### AIM OF THE EXERCISE
Write out, please, each line from the one containing "Viewport: 607px width, 328px" to the final line of the data, both included, exactly and without pictures.

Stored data
##########
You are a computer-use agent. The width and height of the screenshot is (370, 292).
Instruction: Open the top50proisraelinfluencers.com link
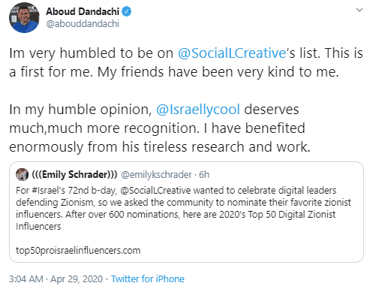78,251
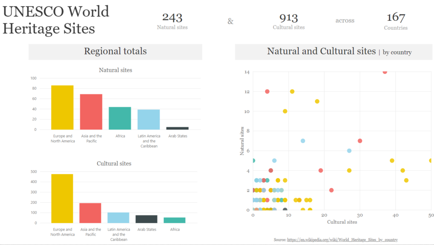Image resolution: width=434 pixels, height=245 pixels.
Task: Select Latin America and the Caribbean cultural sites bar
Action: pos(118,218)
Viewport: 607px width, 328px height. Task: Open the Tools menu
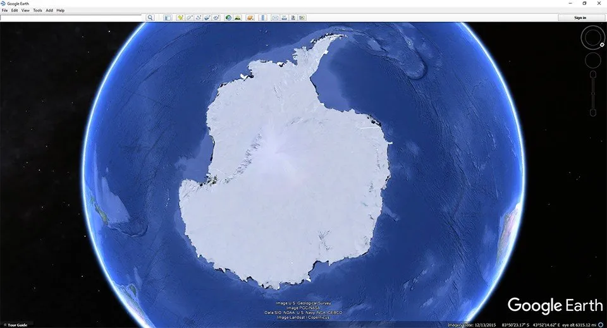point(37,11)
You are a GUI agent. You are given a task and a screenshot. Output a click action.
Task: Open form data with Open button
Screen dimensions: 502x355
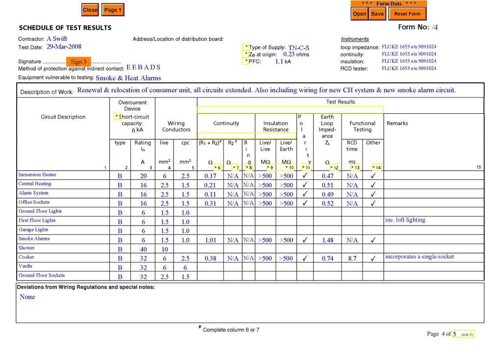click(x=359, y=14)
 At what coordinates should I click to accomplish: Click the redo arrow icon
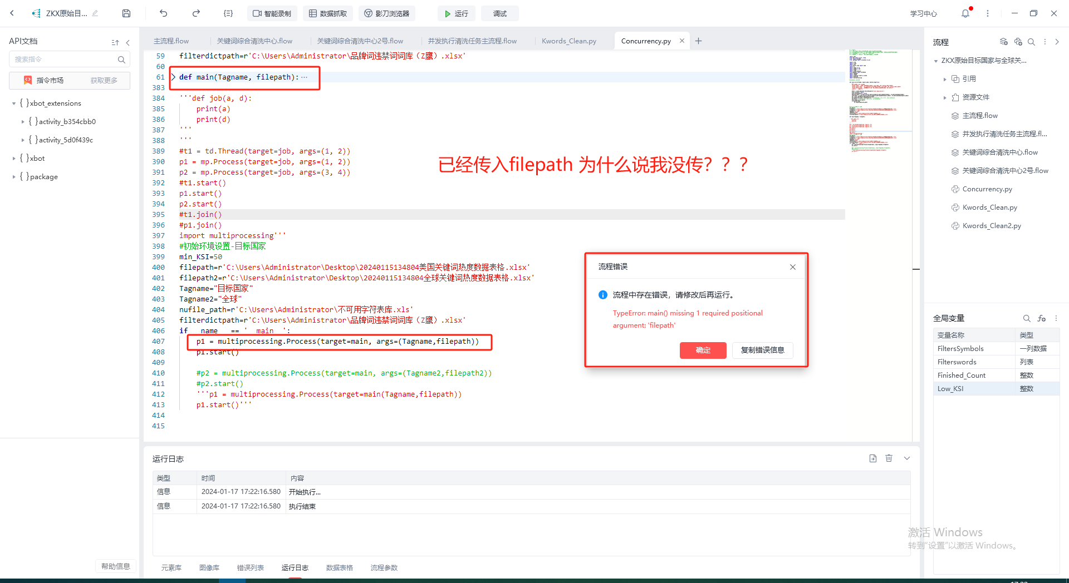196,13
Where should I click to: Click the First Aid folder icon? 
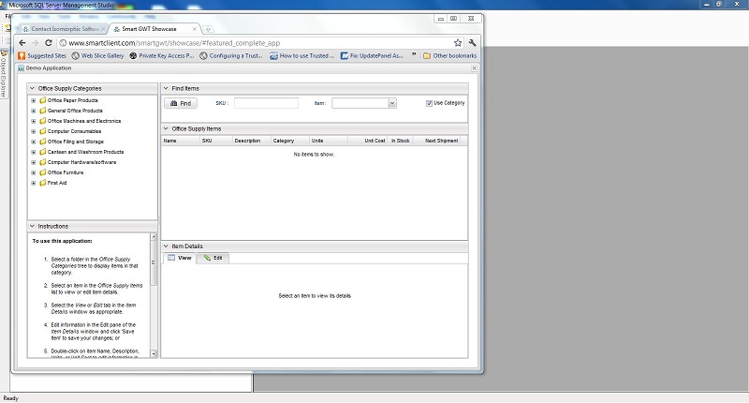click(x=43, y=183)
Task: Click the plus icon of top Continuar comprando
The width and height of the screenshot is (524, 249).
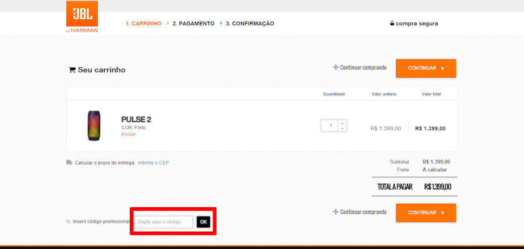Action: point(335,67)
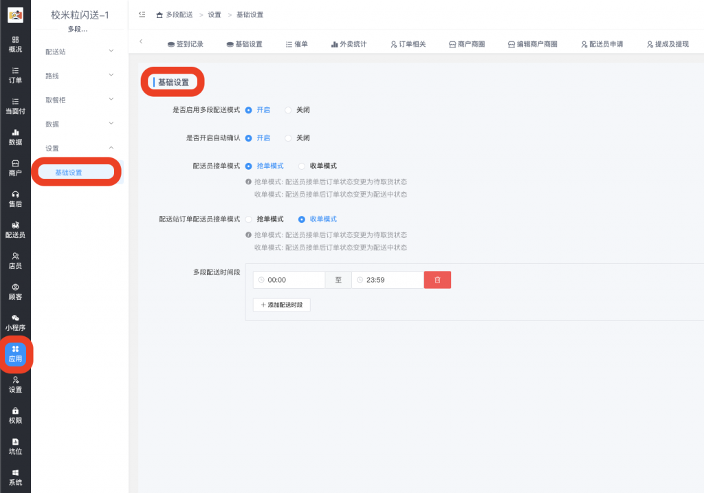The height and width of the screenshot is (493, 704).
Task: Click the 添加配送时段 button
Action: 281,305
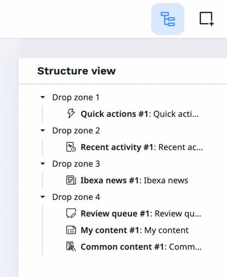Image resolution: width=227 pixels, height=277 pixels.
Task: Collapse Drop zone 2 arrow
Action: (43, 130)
##########
### YOUR SOLUTION
Viewport: 607px width, 328px height. Task: Open the Tools menu
point(37,11)
You are a GUI agent. You are given a task and a screenshot. Output a click action.
Task: Open form data with Open button
Screen dimensions: 502x355
click(x=359, y=14)
 At what coordinates should I click to accomplish: Click the redo arrow icon
196,13
Where should I click to: Click the First Aid folder icon? 
click(x=43, y=183)
Task: Click the plus icon of top Continuar comprando
The width and height of the screenshot is (524, 249).
Action: point(335,67)
The height and width of the screenshot is (493, 704).
Task: Click the 添加配送时段 button
Action: 281,305
Image resolution: width=227 pixels, height=277 pixels.
Task: Collapse Drop zone 2 arrow
Action: (43, 130)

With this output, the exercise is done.